First, we identify a simpler sub-problem: instead of finding the longest of all possible
common sub-strings, we will find length of the longest common sub-string given its exact starting position
in both strings. In this case, LLCS("abcdefghijkl", 3, "defabbcghijabc", 6) is supposed to
find the longest exactly shared substring that starts at position 3 of "abcdefghijkl" and
position 6 of "defabbcghiabc". Remembering that arrays and strings start at position zero,
position 3 of "abcdefghijkl" contains the letter 'd', and position 6 of "defabbcghiabc" contains the
letter 'c'. As these letters are different, no common substring can start at these positions,
so the answer is 0. As another example, LLCS("abcdefghijkl", 6, "defabbcghijabc", 7) finds the length of the
longest shared substring startig at position 6 of "abcdefghijkl" and position 7 of "defabbcghijabc".
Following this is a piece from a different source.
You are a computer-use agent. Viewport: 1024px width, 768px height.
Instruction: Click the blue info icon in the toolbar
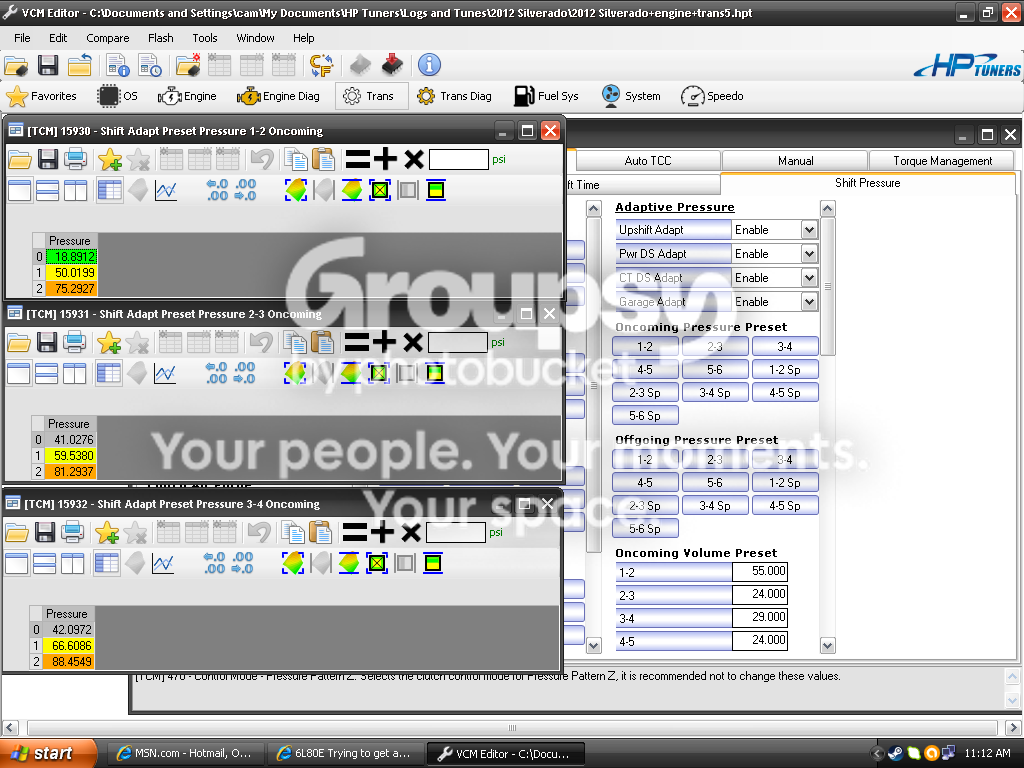429,65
"abcdefghijkl"[6] is 'g' and "defabbcghijabc"[7] is also 'g', so a common substring does start at
these positions. How long is it? No need to calculate, it must be one character longer than
the common substring starting from the next positions (7 and 8). This gives a simple recursive
function:
int LLCS(char *s1, int p1, char *s2, int p2)
{ if (p1>=strlen(s1))
return 0;
else if (p2>=strlen(s2))
return 0;
else if (s1[p1]!=s2[p2])
return 0;
else
return 1+LLCS(s1, p1+1, s2, p2+1); }
To solve the original problem (find the longest common substring, no matter where it appears)
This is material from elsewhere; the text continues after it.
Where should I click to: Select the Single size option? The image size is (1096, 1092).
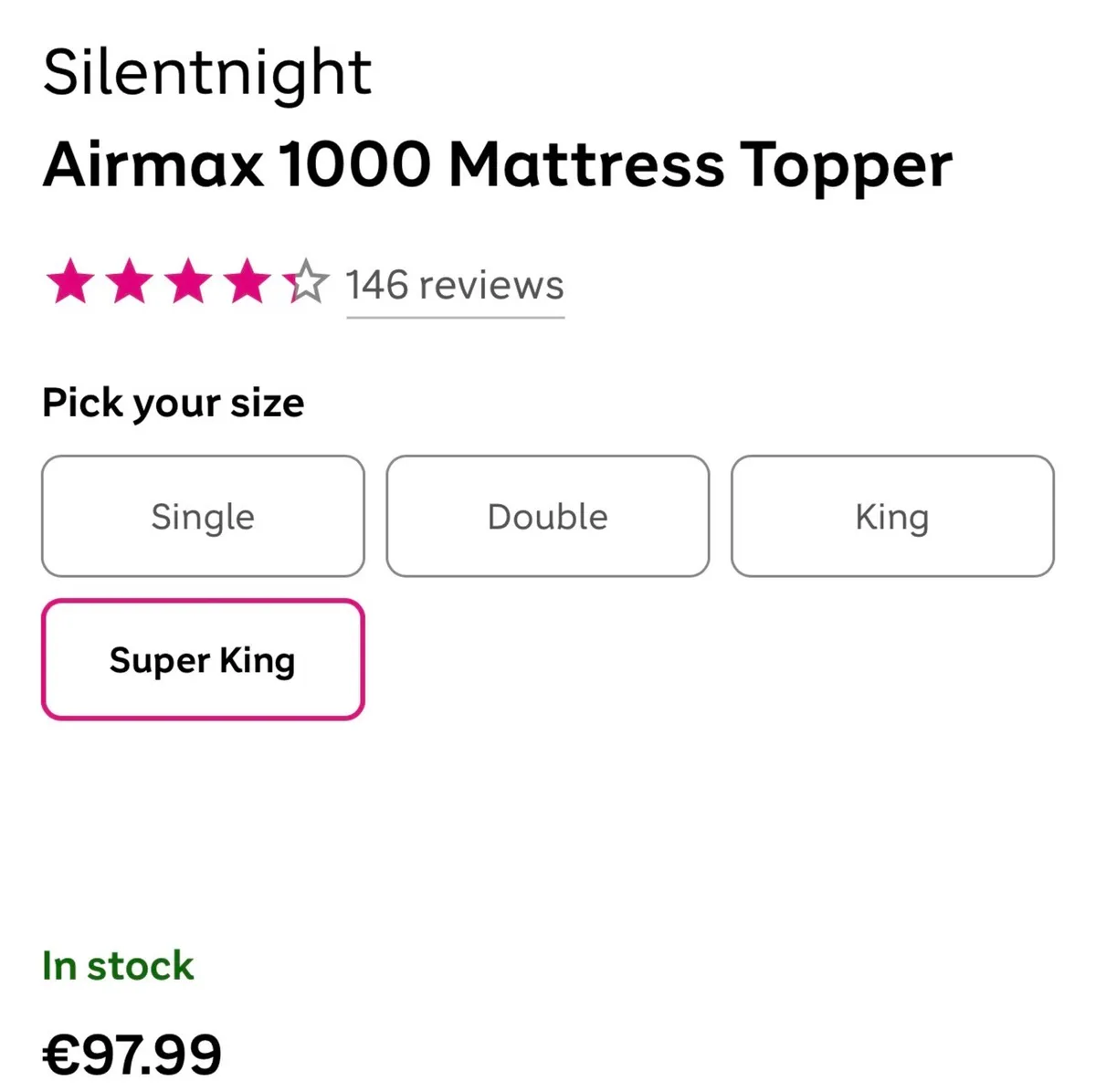pos(202,515)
we have to use this function at all possible positions within the two strings:
char *LCS(char *s1, char *s2)
{ int n1=strlen(s1), n2=strlen(s2);
int longest=0, best1, best2;
for (int i=0; i<n1; i+=1)
{ for (int j=0; j<n2; j+=1)
{ int r=LLCS(s1, i, s2, j);
if (r>longest)
{ longest=r;
best1=i;
best2=j; } } }
/* at this point we have the answer. Making the string is just the cherry on top */
char *answer=new char[longest+1];
for (int i=0; i<longest; i+=1)
answer[i]=s1[best1+i];
answer[longest]=0;
return answer; }
Now we can see how inefficient this algorithm is. When the two strings contain a fair number
of near-matches, LLCS will take linear time (let's simplify things just a little by assuming
that the two strings have roughly the same length, N). LLCS is used inside two nested loops
in LCS, giving a total time of O(N3). You won't be surprised to find that dynamic
programming can improve this.
The dynamic programming table this time is two dimensional. At table[i][j], we store the
value of LLCS(s1, i, s2, j). LCS just finds the biggest value in this table (to get longest),
and the position of that biggest value gives best1 and best2.
How do we fill in the table? The function LLCS completely gives it away. If two characters are different,
there entry is zero. If they are the same, table[i][j] is 1+table[i+1][j+1]. We must go through
the table in such an order that we will always know table[i+1][j+1] before trying to find out
table[i][j]. Easy.
int table[MAX+1][MAX+1];
char *LCS(char *s1, char *s2)
{ int n1=strlen(s1), n2=strlen(s2);
int longest=0, best1, best2;
for (int i=n1; i>=0; i-=1)
{ for (int j=n2; j>=0; j-=1)
{ if (i1==n1 || i2==n2)
table[i][j]=0;
else if (s1[i]!=s2[j])
table[i][j]=0;
else
{ int x=1+table[i+1][j+1];
table[i][j]=x;
if (x>longest)
{ longest=x;
best1=i;
best2=j; } } } }
/* create the string exactly as before */ }
This time, I can't see any way to eliminate the table, and the time is clearly O(N2).
Still a big improvement.
5: Maximum-Sum Unbroken Sub-Sequence
This is almost the one of the examples we did in class, I have only included it as a suggested
exercise if you need more practice.
Given an array of ints, some of which may be negative, some positive, find the largest number
you can possibly get by adding together a single unbroken run of numbers from the array. For
example:
int A[] = { 1, -7, 3, 2, -4, -6, 1, 4, -2, -1, 2, 1, 4, -5, 4 };
Unless I have mis-calculated, for this array, the answer should be 9. The unbroken run of six
numbers <1,4,-2,-1,2,1,4> adds up to 9, and no other unbroken run gives a higher sum.